The legislation calls for employers with more than 500 employees to pay workers $20 an hour by 2027 and $30 an hour by 2030. Companies that employ fewer than 500 workers would be required to pay workers $21.50 by 2028 and hit $30 an hour by 2032. Future increases would be linked to cost-of-living increases.
Dora Pekec, a spokesperson for the mayor, said in a statement, “Mayor Mamdani believes that all New Yorkers need to make a living wage” in order to address the affordability crisis.
“As the administration reviews this specific legislation, the mayor remains committed to tackling the cost-of-living crisis using every tool at the city’s disposal,” Pekec said.
During his mayoral campaign, Mamdani said he sought to ensure “New Yorkers have a high quality of life, top-tier public safety, the ability to pay rent and afford child care.”
The last major increase in the minimum wage was in the 2010s, when the city’s minimum wage rose to $15 for companies employing 11 or more employees, according to the state department of labor. It rose to $17 at the beginning of this year.
Business leaders warn that a $30 minimum wage would harm small businesses across the city.
Tom Grech, the president and CEO of the Queens Chamber of Commerce, said businesses would be forced to cut employees in order to remain open.
“It’s just not affordable for small businesses,” Grech said, “and we’re going to see a lot of them close.”
Lisa Sorin, the president of the Bronx Chamber of Commerce, said in a statement that the $30 minimum wage proposal demands “a comprehensive economic impact study before policymakers move forward.”
Sorin added, “Small businesses across the Bronx are already struggling against rising costs for rent, insurance, utilities, and regulatory compliance,” and that a wage increase would force some out of business.

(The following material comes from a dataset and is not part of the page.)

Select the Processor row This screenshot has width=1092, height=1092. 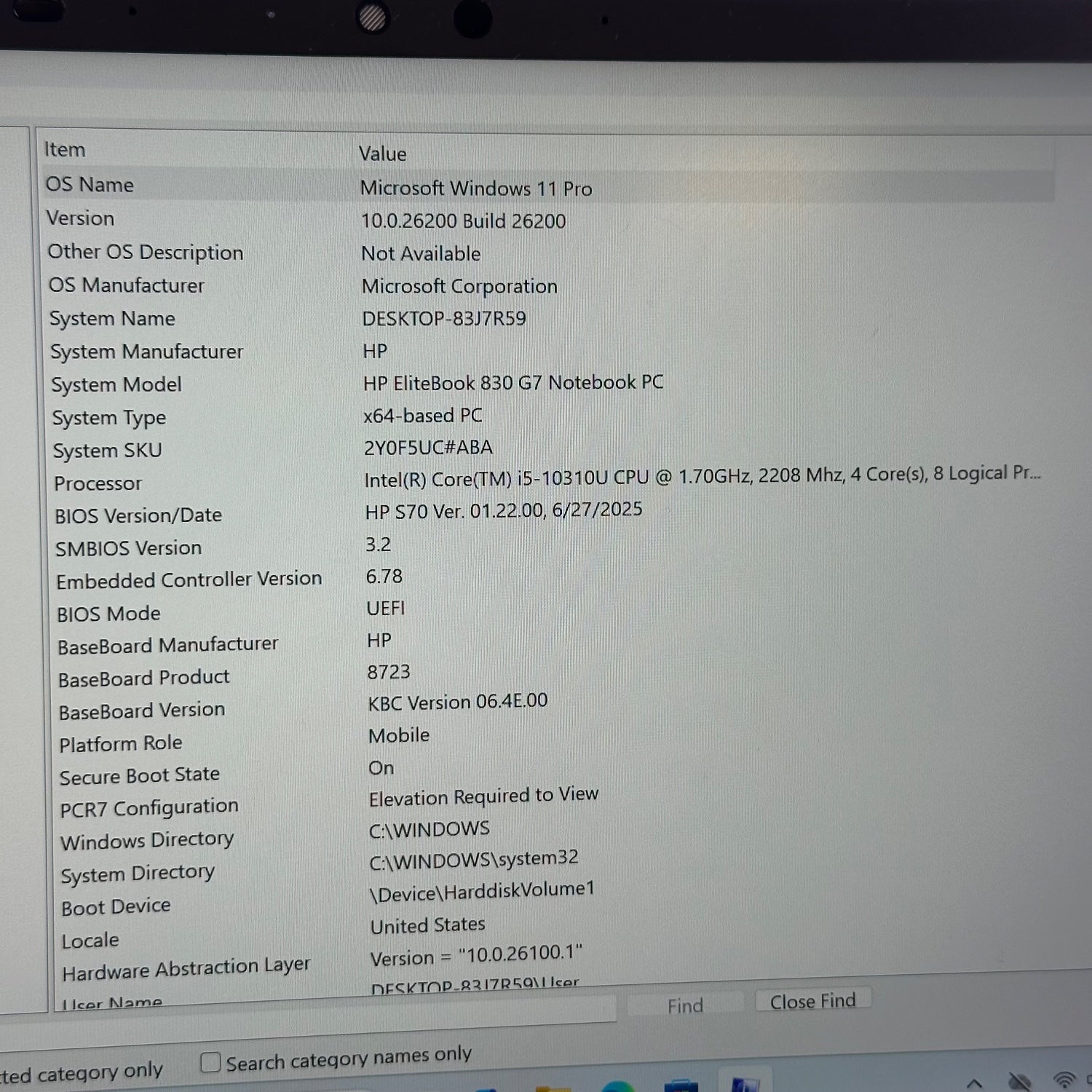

Theodore Moore, the executive director of Align, the Alliance for Greater New York, a coalition of labor and community organizations backing the legislation, said a $30 wage would lift “millions of New Yorkers out of poverty.”
The demand is part of a nationwide call by labor activists for a $30 minimum wage, Moore said, similar to the Fight for 15 movement that took place in the previous decade.
Union leaders said they intended to push for passage of the legislation.
Christopher A Williamson, the vice president of Teamsters Local 804, a group that represents 7,000 UPS workers, said members would travel to Albany if state approval was ultimately required. He said wages have stagnated, forcing working-class New Yorkers to make difficult decisions.
“It’s unfair to have a family and you’ve got to choose the light bill or food, the gas bill or food,” Williamson said.
Some research suggests that raising the minimum wage does not necessarily lead to lower employment.
A 2019 study conducted by researchers at the Federal Reserve Bank of New York found that the state’s minimum wage increase in previous years “appears to have had a positive effect on average wages but no discernible effect on employment.”
A 2024 review of 88 economic studies by Ben Zipperer of the Washington, D.C.-based Economic Policy Institute, a nonpartisan think tank, and University of Massachusetts economist Arindrajit Dube posited that “most minimum wage studies find no job losses or only small disemployment effects.”